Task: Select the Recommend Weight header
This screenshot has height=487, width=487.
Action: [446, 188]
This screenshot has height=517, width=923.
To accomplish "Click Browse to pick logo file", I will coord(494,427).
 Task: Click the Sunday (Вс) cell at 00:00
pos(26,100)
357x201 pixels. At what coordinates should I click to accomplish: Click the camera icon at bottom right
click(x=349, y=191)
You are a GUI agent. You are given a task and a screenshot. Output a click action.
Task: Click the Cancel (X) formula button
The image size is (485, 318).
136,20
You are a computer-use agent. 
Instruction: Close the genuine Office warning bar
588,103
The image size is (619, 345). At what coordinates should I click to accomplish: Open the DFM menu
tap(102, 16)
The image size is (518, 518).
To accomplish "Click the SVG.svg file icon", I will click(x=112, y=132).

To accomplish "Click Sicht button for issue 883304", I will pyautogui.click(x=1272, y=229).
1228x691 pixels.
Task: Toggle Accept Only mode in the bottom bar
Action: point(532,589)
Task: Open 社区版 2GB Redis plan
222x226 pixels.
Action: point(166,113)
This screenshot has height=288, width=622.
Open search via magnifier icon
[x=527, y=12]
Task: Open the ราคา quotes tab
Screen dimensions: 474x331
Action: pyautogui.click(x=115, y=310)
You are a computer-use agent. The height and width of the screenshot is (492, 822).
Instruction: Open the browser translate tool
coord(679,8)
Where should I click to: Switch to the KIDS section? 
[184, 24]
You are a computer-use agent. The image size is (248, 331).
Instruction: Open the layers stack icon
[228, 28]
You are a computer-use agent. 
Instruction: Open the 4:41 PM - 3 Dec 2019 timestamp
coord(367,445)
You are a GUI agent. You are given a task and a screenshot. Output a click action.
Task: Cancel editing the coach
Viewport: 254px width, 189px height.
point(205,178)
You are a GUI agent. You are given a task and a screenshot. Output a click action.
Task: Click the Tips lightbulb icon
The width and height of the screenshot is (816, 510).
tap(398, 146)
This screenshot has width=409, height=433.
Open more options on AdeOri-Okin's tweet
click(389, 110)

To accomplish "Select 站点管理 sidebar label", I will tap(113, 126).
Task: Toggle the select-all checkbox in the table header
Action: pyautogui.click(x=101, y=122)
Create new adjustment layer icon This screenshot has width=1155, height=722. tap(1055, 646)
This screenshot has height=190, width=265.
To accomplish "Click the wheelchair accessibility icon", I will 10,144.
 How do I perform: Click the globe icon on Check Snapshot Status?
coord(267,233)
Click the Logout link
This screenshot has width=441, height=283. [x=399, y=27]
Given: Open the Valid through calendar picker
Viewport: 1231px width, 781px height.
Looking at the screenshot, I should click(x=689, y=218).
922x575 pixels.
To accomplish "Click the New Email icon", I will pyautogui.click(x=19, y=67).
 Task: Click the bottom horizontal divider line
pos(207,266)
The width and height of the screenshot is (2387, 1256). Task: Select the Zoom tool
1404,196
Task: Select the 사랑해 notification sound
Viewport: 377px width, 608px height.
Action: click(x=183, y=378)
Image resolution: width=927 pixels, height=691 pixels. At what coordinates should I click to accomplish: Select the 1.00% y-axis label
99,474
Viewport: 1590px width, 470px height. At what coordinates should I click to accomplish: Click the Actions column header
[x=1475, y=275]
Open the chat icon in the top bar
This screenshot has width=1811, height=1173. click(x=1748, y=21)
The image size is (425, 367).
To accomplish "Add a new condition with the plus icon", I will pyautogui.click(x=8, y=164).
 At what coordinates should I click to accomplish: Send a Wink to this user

> _What you have to do_: Reproduce all of the records above word for word, in their original order and with the same line breaks.

> _Response to this exercise_:
Task: Select the Recommend Weight header
This screenshot has height=487, width=487.
Action: [446, 188]
This screenshot has height=517, width=923.
To accomplish "Click Browse to pick logo file", I will coord(494,427).
 Task: Click the Sunday (Вс) cell at 00:00
pos(26,100)
357x201 pixels. At what coordinates should I click to accomplish: Click the camera icon at bottom right
click(x=349, y=191)
You are a GUI agent. You are given a task and a screenshot. Output a click action.
Task: Click the Cancel (X) formula button
The image size is (485, 318).
136,20
You are a computer-use agent. 
Instruction: Close the genuine Office warning bar
588,103
The image size is (619, 345). At what coordinates should I click to accomplish: Open the DFM menu
tap(102, 16)
The image size is (518, 518).
To accomplish "Click the SVG.svg file icon", I will click(x=112, y=132).

To accomplish "Click Sicht button for issue 883304", I will pyautogui.click(x=1272, y=229).
1228x691 pixels.
Task: Toggle Accept Only mode in the bottom bar
Action: point(532,589)
Task: Open 社区版 2GB Redis plan
222x226 pixels.
Action: point(166,113)
This screenshot has height=288, width=622.
Open search via magnifier icon
[x=527, y=12]
Task: Open the ราคา quotes tab
Screen dimensions: 474x331
Action: pyautogui.click(x=115, y=310)
You are a computer-use agent. The height and width of the screenshot is (492, 822).
Instruction: Open the browser translate tool
coord(679,8)
Where should I click to: Switch to the KIDS section? 
[184, 24]
You are a computer-use agent. The image size is (248, 331).
Instruction: Open the layers stack icon
[228, 28]
You are a computer-use agent. 
Instruction: Open the 4:41 PM - 3 Dec 2019 timestamp
coord(367,445)
You are a GUI agent. You are given a task and a screenshot. Output a click action.
Task: Cancel editing the coach
Viewport: 254px width, 189px height.
point(205,178)
You are a GUI agent. You are given a task and a screenshot. Output a click action.
Task: Click the Tips lightbulb icon
The width and height of the screenshot is (816, 510).
tap(398, 146)
This screenshot has width=409, height=433.
Open more options on AdeOri-Okin's tweet
click(389, 110)

To accomplish "Select 站点管理 sidebar label", I will tap(113, 126).
Task: Toggle the select-all checkbox in the table header
Action: pyautogui.click(x=101, y=122)
Create new adjustment layer icon This screenshot has width=1155, height=722. tap(1055, 646)
This screenshot has height=190, width=265.
To accomplish "Click the wheelchair accessibility icon", I will 10,144.
 How do I perform: Click the globe icon on Check Snapshot Status?
coord(267,233)
Click the Logout link
This screenshot has width=441, height=283. [x=399, y=27]
Given: Open the Valid through calendar picker
Viewport: 1231px width, 781px height.
Looking at the screenshot, I should click(x=689, y=218).
922x575 pixels.
To accomplish "Click the New Email icon", I will pyautogui.click(x=19, y=67).
 Task: Click the bottom horizontal divider line
pos(207,266)
The width and height of the screenshot is (2387, 1256). Task: Select the Zoom tool
1404,196
Task: Select the 사랑해 notification sound
Viewport: 377px width, 608px height.
Action: click(x=183, y=378)
Image resolution: width=927 pixels, height=691 pixels. At what coordinates should I click to accomplish: Select the 1.00% y-axis label
99,474
Viewport: 1590px width, 470px height. At what coordinates should I click to accomplish: Click the Actions column header
[x=1475, y=275]
Open the chat icon in the top bar
This screenshot has width=1811, height=1173. click(x=1748, y=21)
The image size is (425, 367).
To accomplish "Add a new condition with the plus icon", I will pyautogui.click(x=8, y=164).
 At what coordinates should I click to accomplish: Send a Wink to this user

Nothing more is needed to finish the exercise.